In his youth, Cheney once got five deferments to avoid the draft, yet even when the occupation of Iraq descended into bloody chaos, he insisted that Americans should not abandon the ‘battleground’ to the ‘terrorists.’ When presidential candidate John Kerry once called for a more ‘sensitive’ war on terror that was more consonant with American ‘values’, Cheney mocked him and suggested that his approach was not masculine and tough enough.
Nor has Cheney’s personal experience of the frailty of his own flesh made him empathetic toward the hundreds of thousands of bodies who died in the wars that he organized, or even towards the American soldiers who were killed, wounded or committed suicide as a result of them.
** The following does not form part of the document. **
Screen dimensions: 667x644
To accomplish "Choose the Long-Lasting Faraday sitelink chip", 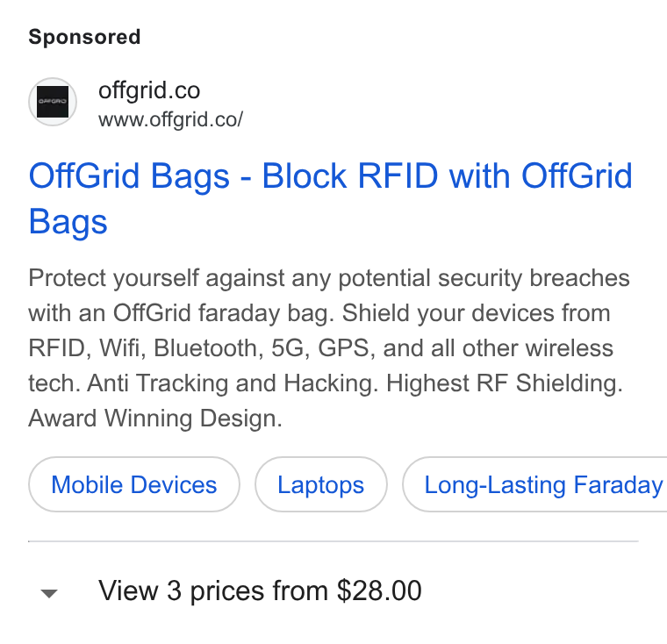I will tap(534, 484).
Paul Mitchell, the director of a recent documentary on the Iraq war interviewed Cheney and a number of other US officials, and found the former VP resolutely unapologetic, but reluctant to talk about the ‘bad decisions’ that turned the war into a disaster. According to Mitchell, ‘getting people, including Cheney, to even talk about it was incredibly difficult, not because they didn’t want to talk about it, because they just didn’t seem terribly interested in it.’
That, tragically, appears to be par for the course, nor are American officials the only ones to show such indifference. But Cheney bears more responsibility for that catastrophe than most, and for many other things besides, yet he has never shown the slightest indication that he gives a damn.
And that really doesn’t make me feel particularly sympathetic towards him. And no amount of discussion about his new heart will prevent me from wondering if he ever really had one to replace.